She is one of the most treasured individuals I have in my life. She is a part of my soul. We didn't grow up together and we haven't been friends since kindergarten. We don't have many of those memories that solidify most childhood friendships. In fact, we met as freshmen in high school and were casual friends. Not truly becoming close until our senior year when circumstances for both of us had changed and we were fortunate to find something in each other.
She was with me the night I met the Mister. She was my maid of honor at my wedding and there when both my girls were born. She held my hand in silence when the Monkey was in NICU. I had the honor of planning her wedding and over the past 15 years we've created some pretty great memories.
But today, as I watched her walk down the aisle at her grandmother's funeral, composed like she is a good majority of the time, my heart broke for her. She has a way of handling life's situations with such grace and as I watched her walk up that aisle I was reminded of why she is one of my forever friends. She is that which I am not and somewhere in our years together we have found something that has a deep love, an understanding, a mutual respect, and a dependability that is priceless.
And then she looked up and saw me and her tears began to flow. It felt like forever for her to close that last five feet in the processional to reach me. When she did we hugged and held up the line a little and then she waited for me to grab my things from the pew because we weren't letting go of each other's hands. In that moment, hanging onto one another was way more important than the fact it wasn't my turn to get up or that we may have been slowing things down a bit. She still stood there waiting. And as we walked out of that church with our arms entwined and clasping hands telling one another that we loved each other, I was thankful for that brief moment that I could be there for her.

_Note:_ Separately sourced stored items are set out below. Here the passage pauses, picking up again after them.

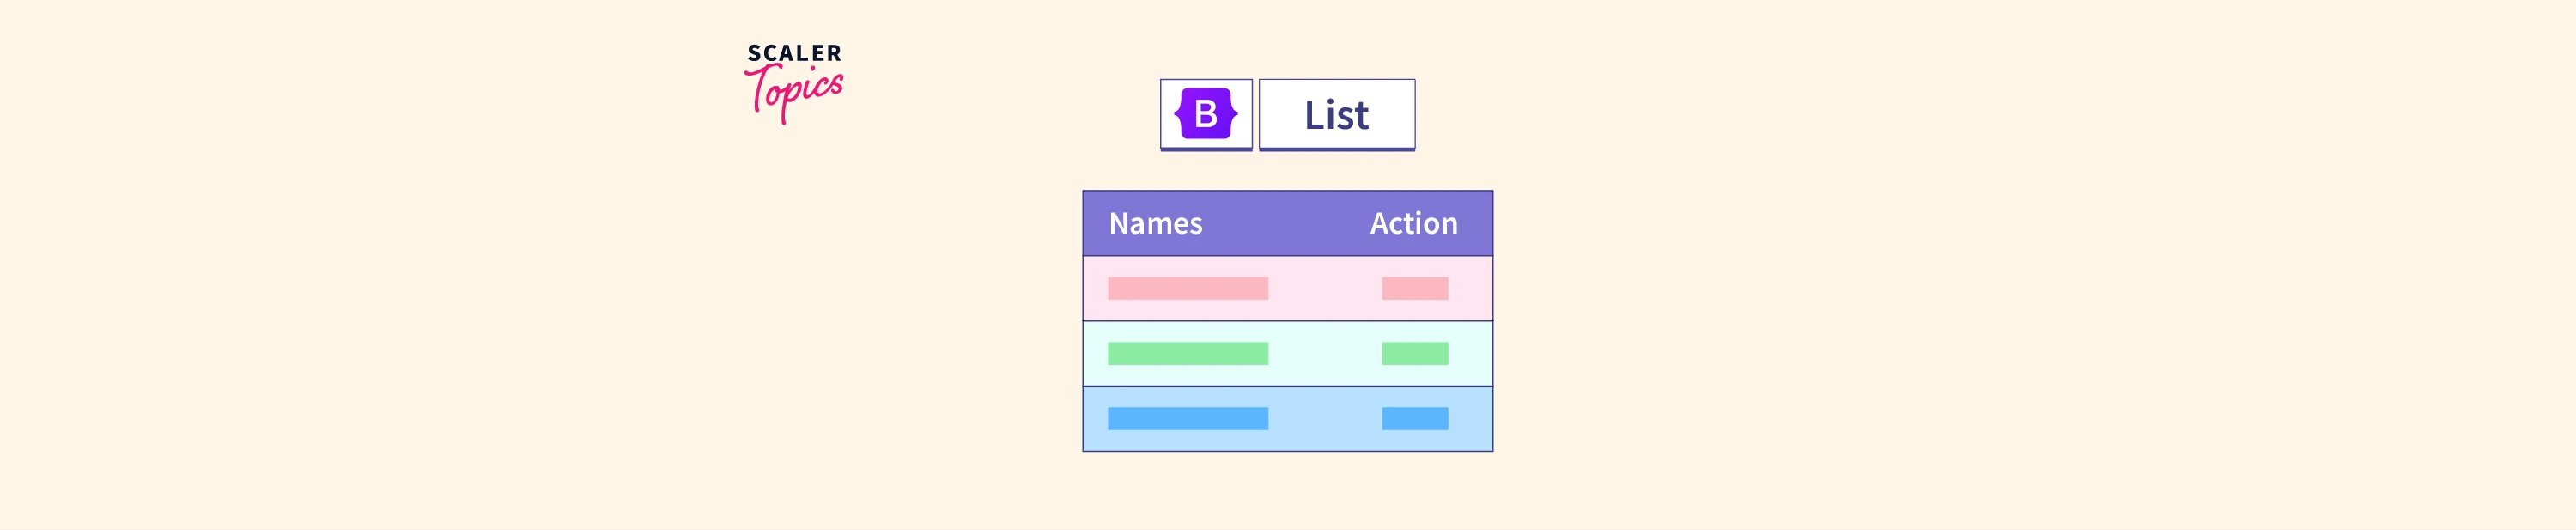Click the blank cream background right of the table
Image resolution: width=2576 pixels, height=530 pixels.
[x=1900, y=320]

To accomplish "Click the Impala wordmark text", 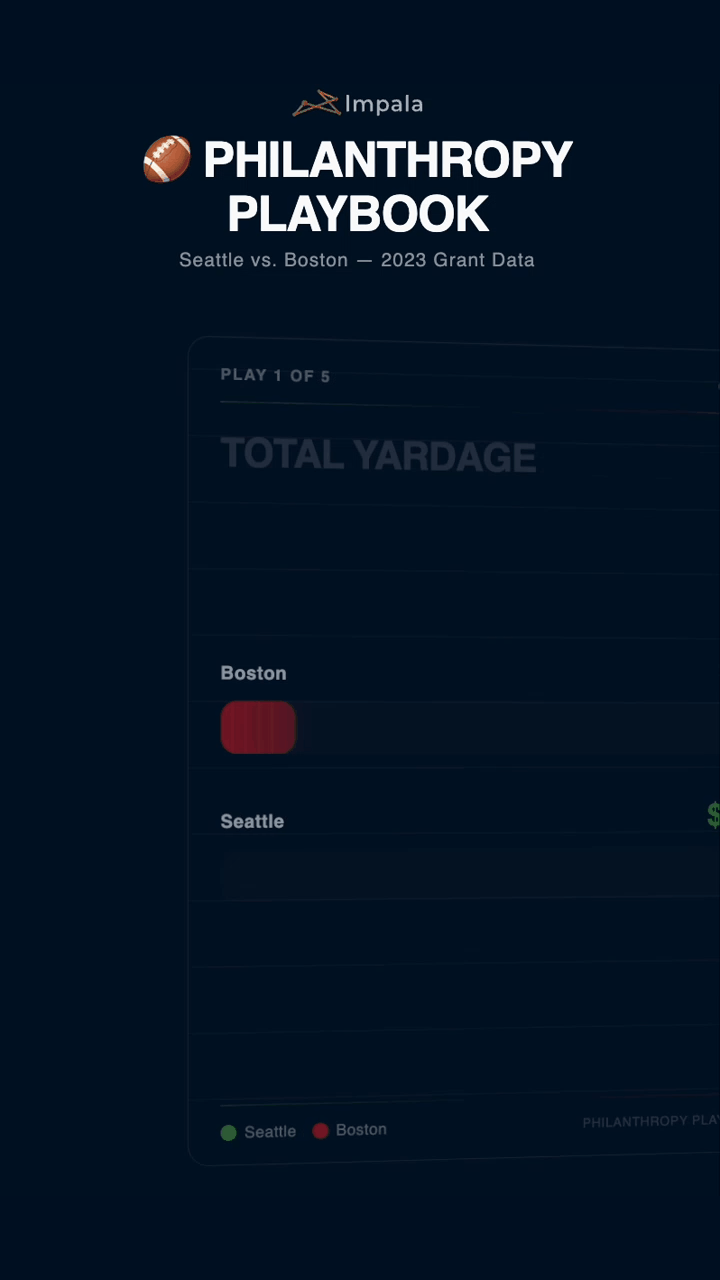I will tap(384, 104).
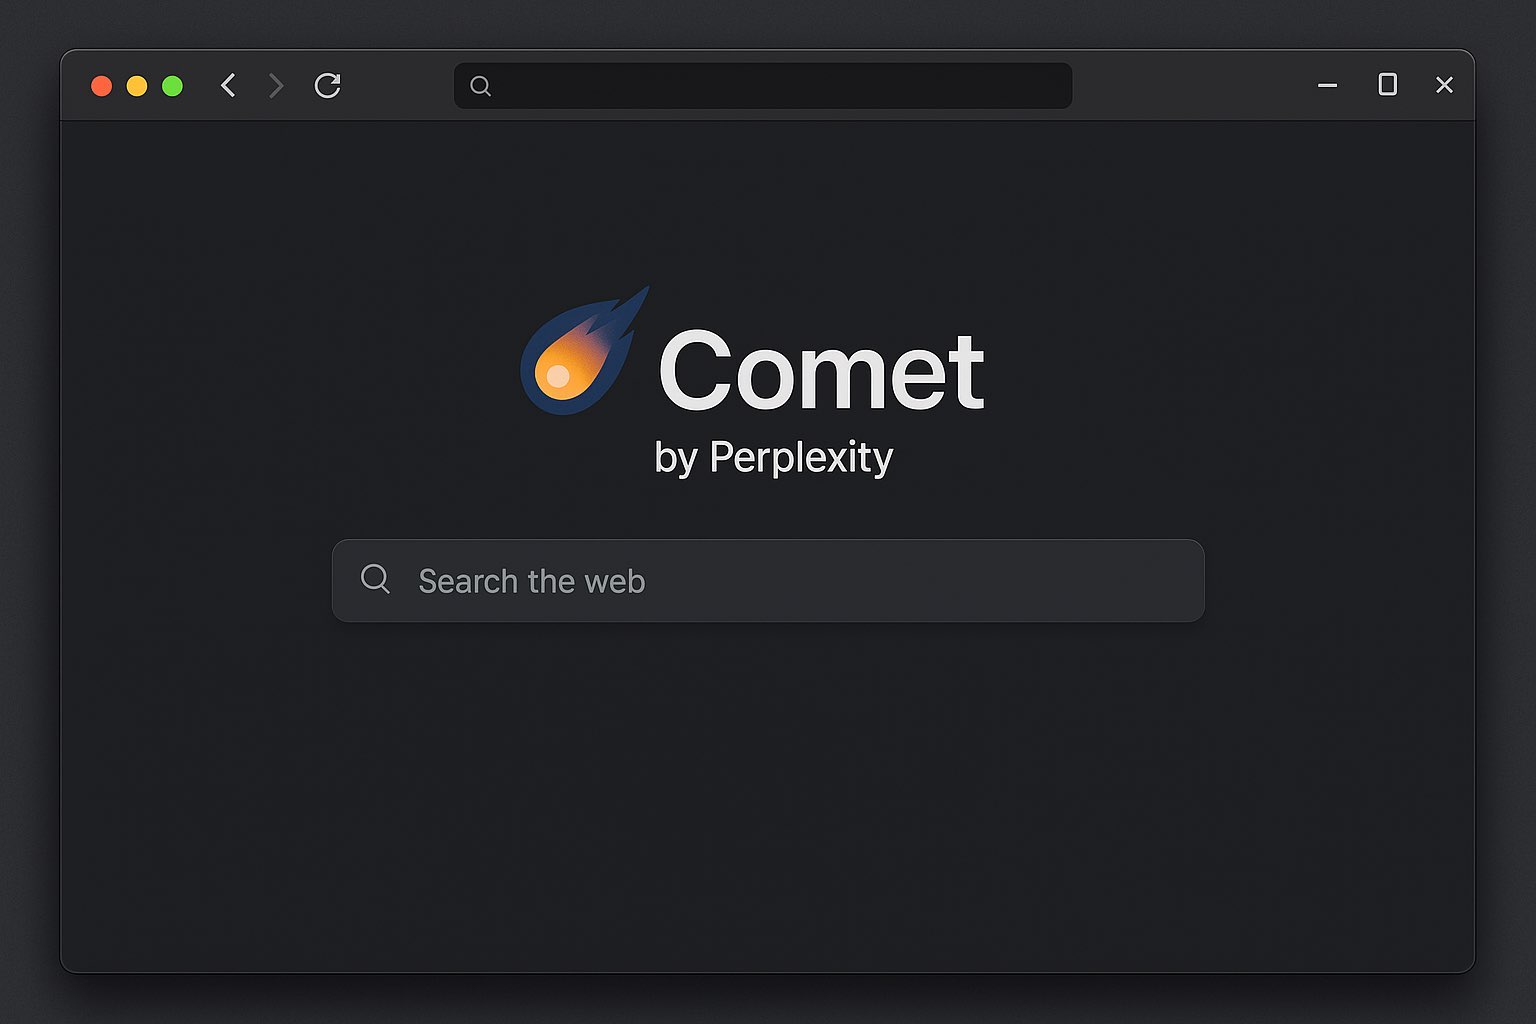Screen dimensions: 1536x1024
Task: Click the green full-screen traffic light
Action: 172,86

For this is what our friendship will always be about. As we grow older, we share less of the day to day. In fact, I haven't seen her in person since January. But in the moments that count, we always have each other. And that is so much more important than the day in and day outs that I share with many others. Because regardless of missed play dates, random conversations, and miscellaneous texts, neither time nor distance will change the love that I have for the sister of my soul.